• [TASK DIRECTIONS]: From the entries below, list each line with "computer".

Dataset entries:
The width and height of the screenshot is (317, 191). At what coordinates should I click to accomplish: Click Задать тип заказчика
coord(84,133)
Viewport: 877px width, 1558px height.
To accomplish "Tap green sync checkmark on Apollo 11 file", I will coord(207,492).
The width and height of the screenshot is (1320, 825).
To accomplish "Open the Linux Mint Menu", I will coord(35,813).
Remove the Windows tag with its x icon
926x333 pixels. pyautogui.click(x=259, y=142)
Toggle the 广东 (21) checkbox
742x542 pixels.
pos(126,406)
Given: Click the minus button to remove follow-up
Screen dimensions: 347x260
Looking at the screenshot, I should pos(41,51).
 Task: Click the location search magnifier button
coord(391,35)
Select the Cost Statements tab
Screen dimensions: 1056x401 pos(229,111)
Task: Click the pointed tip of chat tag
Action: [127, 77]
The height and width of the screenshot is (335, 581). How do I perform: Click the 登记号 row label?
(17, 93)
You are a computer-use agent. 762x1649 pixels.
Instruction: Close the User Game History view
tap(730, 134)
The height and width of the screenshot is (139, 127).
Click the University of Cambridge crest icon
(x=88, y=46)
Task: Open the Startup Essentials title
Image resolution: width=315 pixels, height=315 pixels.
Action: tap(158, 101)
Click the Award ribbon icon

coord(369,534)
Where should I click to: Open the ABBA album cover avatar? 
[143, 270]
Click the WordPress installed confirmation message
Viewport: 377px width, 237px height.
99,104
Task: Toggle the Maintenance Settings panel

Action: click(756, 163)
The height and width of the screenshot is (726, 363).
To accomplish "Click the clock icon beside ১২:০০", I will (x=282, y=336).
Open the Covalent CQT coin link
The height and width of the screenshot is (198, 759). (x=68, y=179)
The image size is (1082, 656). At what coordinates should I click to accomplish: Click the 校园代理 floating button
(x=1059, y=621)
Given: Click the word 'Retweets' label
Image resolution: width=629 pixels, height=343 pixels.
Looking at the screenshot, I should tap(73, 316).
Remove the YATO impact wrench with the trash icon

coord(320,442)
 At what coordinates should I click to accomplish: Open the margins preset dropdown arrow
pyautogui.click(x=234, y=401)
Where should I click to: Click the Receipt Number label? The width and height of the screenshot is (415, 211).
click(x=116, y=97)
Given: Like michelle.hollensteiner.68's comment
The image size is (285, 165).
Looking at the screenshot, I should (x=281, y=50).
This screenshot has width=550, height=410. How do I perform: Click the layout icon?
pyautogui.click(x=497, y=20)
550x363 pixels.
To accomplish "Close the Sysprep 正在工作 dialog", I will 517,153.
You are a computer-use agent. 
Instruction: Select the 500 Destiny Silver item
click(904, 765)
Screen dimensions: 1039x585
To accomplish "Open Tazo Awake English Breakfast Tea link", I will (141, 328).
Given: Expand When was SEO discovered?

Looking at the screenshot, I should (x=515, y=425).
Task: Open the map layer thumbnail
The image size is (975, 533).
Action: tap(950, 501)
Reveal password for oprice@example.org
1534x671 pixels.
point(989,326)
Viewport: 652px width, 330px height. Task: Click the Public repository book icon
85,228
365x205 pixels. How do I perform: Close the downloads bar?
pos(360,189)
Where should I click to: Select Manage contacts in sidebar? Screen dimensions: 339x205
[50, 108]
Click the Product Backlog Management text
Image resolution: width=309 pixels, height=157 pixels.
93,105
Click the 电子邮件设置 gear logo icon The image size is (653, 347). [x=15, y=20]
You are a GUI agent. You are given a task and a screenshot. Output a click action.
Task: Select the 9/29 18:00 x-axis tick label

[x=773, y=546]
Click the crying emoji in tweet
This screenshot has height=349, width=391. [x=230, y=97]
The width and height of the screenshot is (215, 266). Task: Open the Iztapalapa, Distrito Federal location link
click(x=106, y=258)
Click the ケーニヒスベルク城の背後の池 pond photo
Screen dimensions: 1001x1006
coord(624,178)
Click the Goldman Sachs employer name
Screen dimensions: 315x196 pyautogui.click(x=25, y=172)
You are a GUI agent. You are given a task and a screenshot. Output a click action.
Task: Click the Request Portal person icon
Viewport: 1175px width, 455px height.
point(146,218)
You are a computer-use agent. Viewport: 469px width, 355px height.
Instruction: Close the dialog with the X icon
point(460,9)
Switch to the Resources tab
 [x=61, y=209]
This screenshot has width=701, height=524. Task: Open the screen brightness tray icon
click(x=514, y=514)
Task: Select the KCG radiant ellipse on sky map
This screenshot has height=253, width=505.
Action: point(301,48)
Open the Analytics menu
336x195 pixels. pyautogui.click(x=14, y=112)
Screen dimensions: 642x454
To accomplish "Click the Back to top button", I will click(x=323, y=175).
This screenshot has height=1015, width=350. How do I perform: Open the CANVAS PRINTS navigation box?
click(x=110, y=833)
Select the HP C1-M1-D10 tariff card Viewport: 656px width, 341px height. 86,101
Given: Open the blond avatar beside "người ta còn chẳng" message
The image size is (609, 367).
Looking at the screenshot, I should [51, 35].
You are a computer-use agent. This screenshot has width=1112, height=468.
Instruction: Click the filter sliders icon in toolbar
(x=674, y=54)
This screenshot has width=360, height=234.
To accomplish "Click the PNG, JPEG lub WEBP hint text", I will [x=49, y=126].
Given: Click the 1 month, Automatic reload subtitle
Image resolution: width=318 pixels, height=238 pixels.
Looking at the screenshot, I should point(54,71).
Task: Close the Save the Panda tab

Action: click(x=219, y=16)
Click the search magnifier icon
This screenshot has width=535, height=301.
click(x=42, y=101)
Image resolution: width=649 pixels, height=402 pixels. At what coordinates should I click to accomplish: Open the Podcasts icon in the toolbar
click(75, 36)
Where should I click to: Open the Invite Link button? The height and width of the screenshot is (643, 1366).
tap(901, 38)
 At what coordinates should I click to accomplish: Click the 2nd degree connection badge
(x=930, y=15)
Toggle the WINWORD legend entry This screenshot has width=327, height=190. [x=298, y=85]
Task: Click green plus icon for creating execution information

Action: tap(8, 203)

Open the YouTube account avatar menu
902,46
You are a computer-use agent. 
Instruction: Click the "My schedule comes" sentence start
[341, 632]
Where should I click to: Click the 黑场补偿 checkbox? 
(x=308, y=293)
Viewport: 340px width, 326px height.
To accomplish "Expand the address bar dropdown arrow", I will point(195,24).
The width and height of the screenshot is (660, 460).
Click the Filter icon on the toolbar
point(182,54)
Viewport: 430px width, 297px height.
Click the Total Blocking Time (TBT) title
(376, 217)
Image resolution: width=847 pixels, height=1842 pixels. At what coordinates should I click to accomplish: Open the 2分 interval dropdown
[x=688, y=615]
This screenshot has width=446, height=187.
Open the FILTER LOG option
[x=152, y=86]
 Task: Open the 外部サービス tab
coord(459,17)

• [ANSWER TO THE EXERCISE]:
You are a computer-use agent. 762x1649 pixels.
You are a computer-use agent. 
You are a computer-use agent. Viewport: 469px width, 355px height.
You are a computer-use agent. This screenshot has width=1112, height=468.
You are a computer-use agent. 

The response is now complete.